Après le succès de « Poulet au vinaigre » qui relança sa carrière un an plus tôt et marqua le début de sa collaborat­ion fertile avec le producteur Marin Karmitz (12 films jusqu’en 2003), Claude Chabrol engage de nouveau son filou de flic campé par Jean Poiret (photo, avec Bernadette Lafont) pour une seconde mission dans les eaux troubles de la haute bourgeoisi­e de province. Dès l’ouverture – une scène de repas, bien sûr –, le cinéaste pose le ton d’une comédie de moeurs où la perfidie se niche dans les détails.

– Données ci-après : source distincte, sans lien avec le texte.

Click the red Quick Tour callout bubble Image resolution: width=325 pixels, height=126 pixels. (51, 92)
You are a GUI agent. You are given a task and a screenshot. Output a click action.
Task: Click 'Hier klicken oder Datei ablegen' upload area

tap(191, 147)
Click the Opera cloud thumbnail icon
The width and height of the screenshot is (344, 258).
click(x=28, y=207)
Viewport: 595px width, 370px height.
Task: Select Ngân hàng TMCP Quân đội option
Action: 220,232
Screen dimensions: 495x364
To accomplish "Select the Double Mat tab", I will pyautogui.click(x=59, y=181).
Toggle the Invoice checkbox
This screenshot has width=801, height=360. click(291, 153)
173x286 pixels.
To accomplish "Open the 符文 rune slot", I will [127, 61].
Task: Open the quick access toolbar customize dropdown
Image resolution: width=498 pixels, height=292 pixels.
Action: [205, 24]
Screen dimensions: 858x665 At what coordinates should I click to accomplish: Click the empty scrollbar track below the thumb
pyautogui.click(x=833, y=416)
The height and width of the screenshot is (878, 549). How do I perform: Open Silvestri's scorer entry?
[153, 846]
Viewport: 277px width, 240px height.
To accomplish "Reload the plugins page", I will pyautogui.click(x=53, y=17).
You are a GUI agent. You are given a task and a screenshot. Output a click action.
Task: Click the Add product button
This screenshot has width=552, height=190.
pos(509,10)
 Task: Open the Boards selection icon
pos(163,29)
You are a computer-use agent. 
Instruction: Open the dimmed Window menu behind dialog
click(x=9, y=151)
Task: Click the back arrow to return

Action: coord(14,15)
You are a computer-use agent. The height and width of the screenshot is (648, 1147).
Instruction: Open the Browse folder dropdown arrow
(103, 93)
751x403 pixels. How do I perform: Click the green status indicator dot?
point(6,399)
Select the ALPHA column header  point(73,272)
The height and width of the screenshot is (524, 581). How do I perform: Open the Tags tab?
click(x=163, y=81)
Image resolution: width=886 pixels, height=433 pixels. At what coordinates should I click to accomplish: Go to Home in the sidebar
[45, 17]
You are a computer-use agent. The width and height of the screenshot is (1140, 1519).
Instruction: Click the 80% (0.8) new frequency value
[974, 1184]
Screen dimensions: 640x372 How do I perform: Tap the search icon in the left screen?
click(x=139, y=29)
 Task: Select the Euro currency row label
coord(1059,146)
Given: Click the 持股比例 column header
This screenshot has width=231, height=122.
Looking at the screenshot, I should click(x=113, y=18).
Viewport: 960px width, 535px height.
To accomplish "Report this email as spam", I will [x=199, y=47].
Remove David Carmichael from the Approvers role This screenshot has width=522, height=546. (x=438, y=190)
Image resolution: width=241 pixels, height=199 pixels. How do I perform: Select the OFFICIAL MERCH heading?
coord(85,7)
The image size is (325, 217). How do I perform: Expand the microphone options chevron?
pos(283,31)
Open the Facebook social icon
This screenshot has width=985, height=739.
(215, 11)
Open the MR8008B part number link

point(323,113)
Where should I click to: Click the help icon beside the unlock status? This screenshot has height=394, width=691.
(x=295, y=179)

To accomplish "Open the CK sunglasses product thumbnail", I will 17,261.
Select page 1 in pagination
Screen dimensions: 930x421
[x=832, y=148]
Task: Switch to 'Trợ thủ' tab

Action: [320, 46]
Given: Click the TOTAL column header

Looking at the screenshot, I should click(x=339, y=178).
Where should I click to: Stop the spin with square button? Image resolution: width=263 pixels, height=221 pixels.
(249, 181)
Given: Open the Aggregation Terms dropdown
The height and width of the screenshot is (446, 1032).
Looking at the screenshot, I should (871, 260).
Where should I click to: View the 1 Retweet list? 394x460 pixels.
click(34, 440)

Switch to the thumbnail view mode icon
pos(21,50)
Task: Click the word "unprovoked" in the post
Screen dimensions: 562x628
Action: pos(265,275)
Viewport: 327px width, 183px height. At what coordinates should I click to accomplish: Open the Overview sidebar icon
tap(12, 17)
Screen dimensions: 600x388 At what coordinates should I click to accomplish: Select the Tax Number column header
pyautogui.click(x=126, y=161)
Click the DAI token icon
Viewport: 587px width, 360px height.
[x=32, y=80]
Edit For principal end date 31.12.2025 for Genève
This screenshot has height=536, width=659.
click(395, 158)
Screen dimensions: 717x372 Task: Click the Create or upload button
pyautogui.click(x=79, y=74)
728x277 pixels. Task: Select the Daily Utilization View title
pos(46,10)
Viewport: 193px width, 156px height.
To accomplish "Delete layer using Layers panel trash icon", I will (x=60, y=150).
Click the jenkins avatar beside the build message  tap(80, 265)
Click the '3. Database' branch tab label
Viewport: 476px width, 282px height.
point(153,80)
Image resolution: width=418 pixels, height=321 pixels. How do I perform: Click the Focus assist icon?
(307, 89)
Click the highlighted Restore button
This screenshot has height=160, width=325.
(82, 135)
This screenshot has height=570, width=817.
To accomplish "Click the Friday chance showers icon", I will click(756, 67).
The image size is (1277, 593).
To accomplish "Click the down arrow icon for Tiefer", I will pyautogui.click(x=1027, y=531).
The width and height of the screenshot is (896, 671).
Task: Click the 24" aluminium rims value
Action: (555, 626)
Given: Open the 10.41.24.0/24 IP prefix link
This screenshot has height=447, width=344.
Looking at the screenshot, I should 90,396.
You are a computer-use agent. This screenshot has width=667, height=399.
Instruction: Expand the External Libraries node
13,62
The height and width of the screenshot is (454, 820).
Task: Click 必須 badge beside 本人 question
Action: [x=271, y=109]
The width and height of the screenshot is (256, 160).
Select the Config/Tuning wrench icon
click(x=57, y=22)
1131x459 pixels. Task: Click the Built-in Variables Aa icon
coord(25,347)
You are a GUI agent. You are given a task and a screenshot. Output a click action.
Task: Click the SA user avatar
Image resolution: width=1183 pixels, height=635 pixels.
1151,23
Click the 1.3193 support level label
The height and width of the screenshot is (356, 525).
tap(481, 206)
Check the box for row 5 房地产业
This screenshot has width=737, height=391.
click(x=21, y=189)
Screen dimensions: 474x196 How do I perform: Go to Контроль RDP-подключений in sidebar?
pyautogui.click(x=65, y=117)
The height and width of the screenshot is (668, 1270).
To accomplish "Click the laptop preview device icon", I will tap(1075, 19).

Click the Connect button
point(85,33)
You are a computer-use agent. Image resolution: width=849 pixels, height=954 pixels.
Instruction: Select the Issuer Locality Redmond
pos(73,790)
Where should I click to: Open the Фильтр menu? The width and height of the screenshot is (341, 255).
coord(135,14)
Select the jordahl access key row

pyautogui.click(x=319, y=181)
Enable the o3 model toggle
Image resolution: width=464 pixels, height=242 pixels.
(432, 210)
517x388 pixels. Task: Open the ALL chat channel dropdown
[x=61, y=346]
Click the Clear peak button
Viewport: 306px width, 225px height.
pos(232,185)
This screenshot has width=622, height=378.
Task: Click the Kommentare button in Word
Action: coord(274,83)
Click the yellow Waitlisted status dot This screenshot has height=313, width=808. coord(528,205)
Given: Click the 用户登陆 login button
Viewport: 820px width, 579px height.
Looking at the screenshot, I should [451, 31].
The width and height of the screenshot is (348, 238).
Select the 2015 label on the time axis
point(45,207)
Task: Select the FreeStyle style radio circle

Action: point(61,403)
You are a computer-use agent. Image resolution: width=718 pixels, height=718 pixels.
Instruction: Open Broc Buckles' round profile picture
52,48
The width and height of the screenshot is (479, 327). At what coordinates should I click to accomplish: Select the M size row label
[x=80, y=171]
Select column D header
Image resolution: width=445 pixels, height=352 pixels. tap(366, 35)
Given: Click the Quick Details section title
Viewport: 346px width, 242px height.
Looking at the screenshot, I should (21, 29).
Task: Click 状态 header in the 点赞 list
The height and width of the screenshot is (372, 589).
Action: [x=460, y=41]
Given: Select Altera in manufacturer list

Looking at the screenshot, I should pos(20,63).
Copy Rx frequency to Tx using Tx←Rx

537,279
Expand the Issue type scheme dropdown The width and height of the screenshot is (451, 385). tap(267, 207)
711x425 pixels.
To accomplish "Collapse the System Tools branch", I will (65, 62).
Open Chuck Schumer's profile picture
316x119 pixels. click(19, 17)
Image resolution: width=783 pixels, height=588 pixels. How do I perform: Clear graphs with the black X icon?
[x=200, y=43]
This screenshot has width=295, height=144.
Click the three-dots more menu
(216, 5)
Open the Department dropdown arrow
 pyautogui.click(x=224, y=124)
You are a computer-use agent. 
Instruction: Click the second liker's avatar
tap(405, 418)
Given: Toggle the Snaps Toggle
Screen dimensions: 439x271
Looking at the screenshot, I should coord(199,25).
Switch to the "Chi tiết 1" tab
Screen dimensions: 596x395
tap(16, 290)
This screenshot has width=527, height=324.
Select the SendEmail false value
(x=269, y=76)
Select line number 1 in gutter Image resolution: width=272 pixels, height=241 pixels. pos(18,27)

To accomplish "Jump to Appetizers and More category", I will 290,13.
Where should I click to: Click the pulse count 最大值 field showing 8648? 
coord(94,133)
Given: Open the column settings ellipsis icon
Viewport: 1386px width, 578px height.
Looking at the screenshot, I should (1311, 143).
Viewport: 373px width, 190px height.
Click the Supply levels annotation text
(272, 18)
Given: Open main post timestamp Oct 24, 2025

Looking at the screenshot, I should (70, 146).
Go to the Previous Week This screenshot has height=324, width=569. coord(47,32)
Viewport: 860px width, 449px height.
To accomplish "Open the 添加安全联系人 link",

Raoul Mons (Jacques Dacqmine), maire dévot et friqué d’une bourgade bretonne, préside la table face à sa femme, sa fille et son beau-frère. Avant même que l’intrigue soit lancée (la mort du maître de maison, retrouvé nu au bord de la mer, survient deux plans plus loin), la dispositio­n des convives suggère une harmonie de façade et des alliances vénéneuses – le beau-frère (phénoménal Brialy), qui assume avec obscénité ses manières de pique-assiette, chaperonne sa nièce avec une langueur suspecte. Débarque Lavardin, aussi débonnaire que le Maigret de Simenon, qui pousse le furetage jusqu’à s’installer dans la demeure du mort, dont il a bien connu la veuve (qu’il a aimée) et le frangin dans une vie antérieure où il n’était pas flic. Claude Chabrol trouve là un idéal d’alter ego : Lavardin est aussi bon détective que redresseur de torts, dans ce marigot bourgeois – c’est une sorte de terroriste dans le système, avec l’oeil qui frise, un goût pour la bonne chère et un sens de l’impunité si développé qu’il en devient inquiétant. La grandeur du film tient dans son subtil jeu de masques : par les saillies punk de Poiret-Lavardin, le cinéaste menace tout du long le cours tranquille des fictions policières télévisées des années 1980 dont il reprend la dramaturgi­e et l’esthétique, mais purge aussi son propre univers de son éternel désespoir flaubertie­n. S’il demeure ici ou là quelques personnage­s damnés par leur engeance sociale (le monstrueux Raoul Mons en tête), « Inspecteur Lavardin » fourmille de petits parasites hilarants, d’imposteurs joyeux jouissant du luxe et de l’influence de ces notables qu’ils tondent comme des moutons.